Original link:http://tecdat.cn/?p=23151 

This example shows how to classify textual data using a deep learning long short memory (LSTM) network.

Textual data is sequential. A text is a sequence of words that may have dependencies on each other. To learn and use long-term dependencies to classify sequence data, LSTM neural networks can be used. LSTM network is a recursive neural network (RNN), which can learn the long-term dependence between the time order of sequence data.

To enter text into the LSTM network, you first convert the text data into a sequence of numbers. You can do this using word encoding, which maps the file to a sequence of numeric exponents. For better results, a word embedding layer can also be added to the network. Lexical embedding maps terms to numeric vectors rather than scalar indexes. These embeddings uncover the semantic details of the words, so that words with similar meanings have similar vectors. They also use vector arithmetic to simulate the relationships between words. For example, the relationship “Rome is to Italy what Paris is to France” is described by the equation Italy-Rome + Paris = France.

In this example, there are four steps to training and using the LSTM network.

  • Import and pre-process data.
  • Converts words to a sequence of numbers using word encoding.
  • Create and train an LSTM network with word embedding layer.
  • The trained LSTM network was used to classify the new text data.

Import data

Import factory report data. This data contains a tagged text description of the factory event. To import text data as a string, specify the text type as “string”.

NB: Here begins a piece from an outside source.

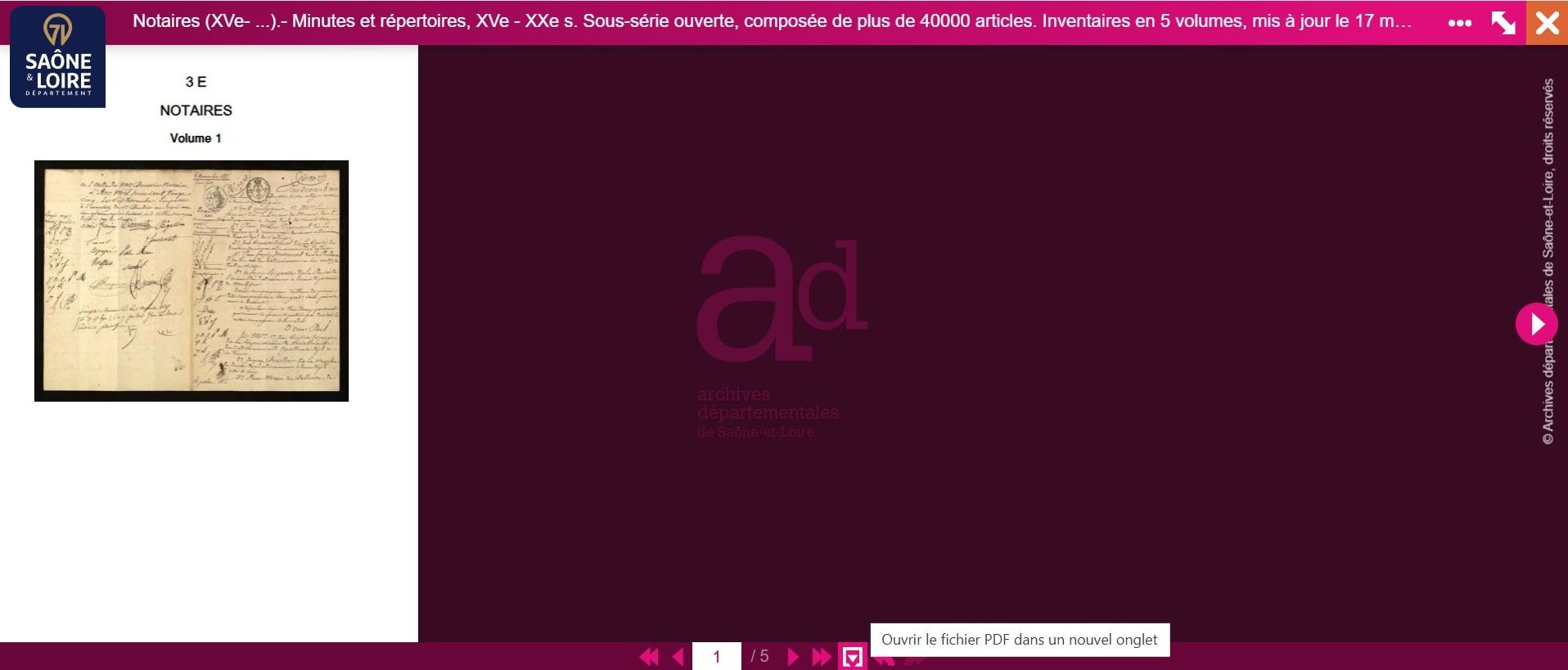This screenshot has width=1568, height=670.
Task: Advance to next page using bottom single arrow
Action: pyautogui.click(x=792, y=657)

The purpose of this example is to categorize events by the label in the category bar. To classify the data into categories, convert these labels to categorical.

Category = categorical(Category);

Use histograms to see the distribution of categories in your data.


The next step is to break it down into a collection of training and validation. The data is divided into a training partition and a reserved partition for validation and testing. Specify a reserved percentage of 20%.

CVP = CV (Category, 'Holdout, 0.2);

Extract text data and labels from the partitioned table.

DataTrain = Description;
DataValidation = Description;

To check that you have imported the data correctly, use the word cloud to visualize training text data.


Preprocessing text data

Create a function to tag and preprocess textual data. The function preprocesText, listed at the end of the example, performs these steps.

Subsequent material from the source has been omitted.